Early results of infrageniculate arterial reconstruction using cryopreserved homograft saphenous conduit (CADVEIN) and combination low-dose systemic immunosuppression.

BACKGROUND

The search continues for the ideal conduit for infrageniculate arterial reconstructions when the autogenous vein is unsuitable or unavailable. Based on experimental observations in our laboratory demonstrating improvement in canine cryopreserved allograft vein patency using systemic immunosuppression (Imsup), and the remarkable clinical success achieved in older (greater than 60 years of age) solid organ transplant recipients using combination low-dose Imsup, we studied the effects of Imsup on patency of cryopreserved homograft saphenous vein (CADVEIN) used for infrageniculate arterial reconstructions.

STUDY DESIGN

Under the Institutional Review Board protocol, 21 infrageniculate CADVEIN grafts were placed in 19 patients between July 1993 and August 1994 for limb salvage when autogenous veins were unavailable. An immunopharmacologic protocol consisting of low-dose cyclosporine A, azathioprine, prednisone, warfarin, aspirin, and vasodilators given orally was instituted. For various reasons, 15 patients in group 1 received Imsup; five patients never received Imsup, and one patient in group 2 received Imsup briefly.
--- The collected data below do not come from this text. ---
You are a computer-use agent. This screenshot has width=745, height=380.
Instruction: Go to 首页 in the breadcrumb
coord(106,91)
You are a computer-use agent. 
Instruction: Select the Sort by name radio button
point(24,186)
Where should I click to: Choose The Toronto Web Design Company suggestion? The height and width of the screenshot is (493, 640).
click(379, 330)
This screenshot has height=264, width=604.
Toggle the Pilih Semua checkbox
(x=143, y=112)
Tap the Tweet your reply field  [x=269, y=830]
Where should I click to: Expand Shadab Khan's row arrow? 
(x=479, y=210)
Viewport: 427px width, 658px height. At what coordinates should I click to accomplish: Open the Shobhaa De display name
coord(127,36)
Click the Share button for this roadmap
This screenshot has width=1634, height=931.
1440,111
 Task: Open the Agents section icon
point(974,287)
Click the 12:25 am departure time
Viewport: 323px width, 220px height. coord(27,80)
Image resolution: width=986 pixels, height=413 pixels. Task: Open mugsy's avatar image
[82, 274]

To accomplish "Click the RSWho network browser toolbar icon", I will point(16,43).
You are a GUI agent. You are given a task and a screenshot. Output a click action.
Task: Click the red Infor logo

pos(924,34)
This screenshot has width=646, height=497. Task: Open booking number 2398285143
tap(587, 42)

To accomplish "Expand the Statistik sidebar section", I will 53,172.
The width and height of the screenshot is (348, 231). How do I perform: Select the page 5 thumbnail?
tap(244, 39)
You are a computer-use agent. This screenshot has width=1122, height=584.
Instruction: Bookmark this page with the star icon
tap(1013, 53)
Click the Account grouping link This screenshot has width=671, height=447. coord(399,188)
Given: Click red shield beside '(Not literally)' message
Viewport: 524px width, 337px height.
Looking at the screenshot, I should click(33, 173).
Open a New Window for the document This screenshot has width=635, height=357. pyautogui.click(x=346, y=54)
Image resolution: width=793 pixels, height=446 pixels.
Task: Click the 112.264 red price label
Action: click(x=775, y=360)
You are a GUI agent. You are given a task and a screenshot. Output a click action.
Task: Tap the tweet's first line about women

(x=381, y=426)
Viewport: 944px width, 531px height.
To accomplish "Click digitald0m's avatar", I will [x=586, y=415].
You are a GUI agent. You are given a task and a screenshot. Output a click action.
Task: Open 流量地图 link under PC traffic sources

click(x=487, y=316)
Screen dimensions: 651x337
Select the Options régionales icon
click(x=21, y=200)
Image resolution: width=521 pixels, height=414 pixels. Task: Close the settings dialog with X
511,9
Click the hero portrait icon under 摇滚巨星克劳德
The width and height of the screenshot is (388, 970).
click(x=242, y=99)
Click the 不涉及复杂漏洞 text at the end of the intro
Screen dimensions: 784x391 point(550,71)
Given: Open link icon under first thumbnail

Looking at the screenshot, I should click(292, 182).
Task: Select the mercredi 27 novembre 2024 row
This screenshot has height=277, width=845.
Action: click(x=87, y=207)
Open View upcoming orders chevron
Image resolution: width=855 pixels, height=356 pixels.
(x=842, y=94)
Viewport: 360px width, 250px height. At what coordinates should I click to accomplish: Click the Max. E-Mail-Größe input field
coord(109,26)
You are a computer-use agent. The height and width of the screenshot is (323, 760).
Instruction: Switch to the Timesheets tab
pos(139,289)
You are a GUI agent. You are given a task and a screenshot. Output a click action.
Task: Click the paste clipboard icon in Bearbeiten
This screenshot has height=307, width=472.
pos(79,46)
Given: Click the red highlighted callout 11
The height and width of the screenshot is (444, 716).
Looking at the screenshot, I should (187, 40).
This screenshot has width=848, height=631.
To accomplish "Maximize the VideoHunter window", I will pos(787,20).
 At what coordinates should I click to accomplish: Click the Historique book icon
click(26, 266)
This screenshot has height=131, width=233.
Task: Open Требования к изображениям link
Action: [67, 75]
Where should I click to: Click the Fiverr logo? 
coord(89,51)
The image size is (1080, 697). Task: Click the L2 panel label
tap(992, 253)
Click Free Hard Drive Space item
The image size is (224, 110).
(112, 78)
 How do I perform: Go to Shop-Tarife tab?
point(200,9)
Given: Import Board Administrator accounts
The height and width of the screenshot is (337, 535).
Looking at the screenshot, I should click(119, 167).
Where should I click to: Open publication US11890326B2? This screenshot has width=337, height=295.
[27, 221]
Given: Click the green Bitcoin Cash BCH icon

Follow-up examinations were completed using the time range of six to 18 months (mean, eight plus or minus one month).

RESULTS

One patient died (5.3 percent) 30 days after emergency combined venous graft and bilateral CADVEIN bypass. The actuarial 12-month primary patency in group 1 was 59.4 percent compared with 16.7 percent in group 2 (p < 0.015, log-rank test). Cellular rejection was typically seen in explanted CADVEIN. Systemic morbidity related to Imsup was minimal. The CADVEIN morbidity rate was significant: three graft aneurysms and four early graft ruptures. Major amputations were necessary in eight of 12 patients with graft closure.

CONCLUSIONS

The data suggest that Imsup significantly improves CADVEIN patency with limited systemic morbidity; however, complications related to the conduit itself occurred with greater frequency and cause greater morbidity than when the autogenous veins were used. Much has yet to be learned regarding the preservation characteristics of CADVEIN and the immunologic interactions in patients receiving CADVEIN grafts, before further clinical use of this conduit can be recommended.